TASK STATEMENT
Tally how many lines of these entries hold the string "computer". Return the number alone.

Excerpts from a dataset
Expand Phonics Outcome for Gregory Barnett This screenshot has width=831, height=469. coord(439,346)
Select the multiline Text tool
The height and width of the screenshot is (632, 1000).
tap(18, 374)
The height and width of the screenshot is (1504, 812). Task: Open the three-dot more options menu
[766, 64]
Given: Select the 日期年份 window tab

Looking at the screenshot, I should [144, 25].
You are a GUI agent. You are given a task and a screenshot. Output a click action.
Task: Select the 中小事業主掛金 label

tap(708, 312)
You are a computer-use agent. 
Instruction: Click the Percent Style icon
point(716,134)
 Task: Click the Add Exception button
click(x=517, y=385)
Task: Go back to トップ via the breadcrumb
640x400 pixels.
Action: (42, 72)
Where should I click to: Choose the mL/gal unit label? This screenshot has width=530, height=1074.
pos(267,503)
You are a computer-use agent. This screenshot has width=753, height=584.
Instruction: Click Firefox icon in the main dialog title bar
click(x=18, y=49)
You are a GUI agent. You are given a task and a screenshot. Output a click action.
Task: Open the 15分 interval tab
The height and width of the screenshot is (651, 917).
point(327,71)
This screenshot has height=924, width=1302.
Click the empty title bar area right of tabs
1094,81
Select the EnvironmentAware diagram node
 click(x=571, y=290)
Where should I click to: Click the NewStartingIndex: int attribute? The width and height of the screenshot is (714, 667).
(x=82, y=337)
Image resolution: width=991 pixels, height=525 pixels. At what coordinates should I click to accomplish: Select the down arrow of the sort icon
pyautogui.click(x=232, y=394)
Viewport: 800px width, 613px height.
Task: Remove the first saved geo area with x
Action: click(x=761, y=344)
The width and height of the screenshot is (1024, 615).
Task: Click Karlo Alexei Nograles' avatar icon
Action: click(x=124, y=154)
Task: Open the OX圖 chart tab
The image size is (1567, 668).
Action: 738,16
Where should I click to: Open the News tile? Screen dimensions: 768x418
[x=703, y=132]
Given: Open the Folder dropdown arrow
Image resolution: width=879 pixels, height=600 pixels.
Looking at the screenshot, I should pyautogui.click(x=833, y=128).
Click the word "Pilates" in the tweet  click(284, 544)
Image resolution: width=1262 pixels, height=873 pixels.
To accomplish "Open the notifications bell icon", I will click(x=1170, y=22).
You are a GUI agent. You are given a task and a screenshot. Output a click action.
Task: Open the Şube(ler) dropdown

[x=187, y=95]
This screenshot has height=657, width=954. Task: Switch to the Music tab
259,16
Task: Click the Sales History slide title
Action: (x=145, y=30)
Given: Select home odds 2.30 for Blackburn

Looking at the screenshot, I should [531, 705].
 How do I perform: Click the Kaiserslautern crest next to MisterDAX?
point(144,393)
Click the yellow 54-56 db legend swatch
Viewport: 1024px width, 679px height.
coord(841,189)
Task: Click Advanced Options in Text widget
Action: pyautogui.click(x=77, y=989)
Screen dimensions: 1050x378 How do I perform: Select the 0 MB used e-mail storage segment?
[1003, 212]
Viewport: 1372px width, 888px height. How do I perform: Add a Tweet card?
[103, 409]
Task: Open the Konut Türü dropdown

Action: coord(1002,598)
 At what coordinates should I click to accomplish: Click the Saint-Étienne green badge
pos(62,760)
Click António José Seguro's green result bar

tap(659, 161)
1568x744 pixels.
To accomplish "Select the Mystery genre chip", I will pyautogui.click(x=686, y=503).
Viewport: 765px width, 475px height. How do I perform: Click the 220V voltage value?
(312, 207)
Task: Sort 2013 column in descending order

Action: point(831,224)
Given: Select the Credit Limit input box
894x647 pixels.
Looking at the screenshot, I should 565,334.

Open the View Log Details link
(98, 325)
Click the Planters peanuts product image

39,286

ANSWER SPACE
2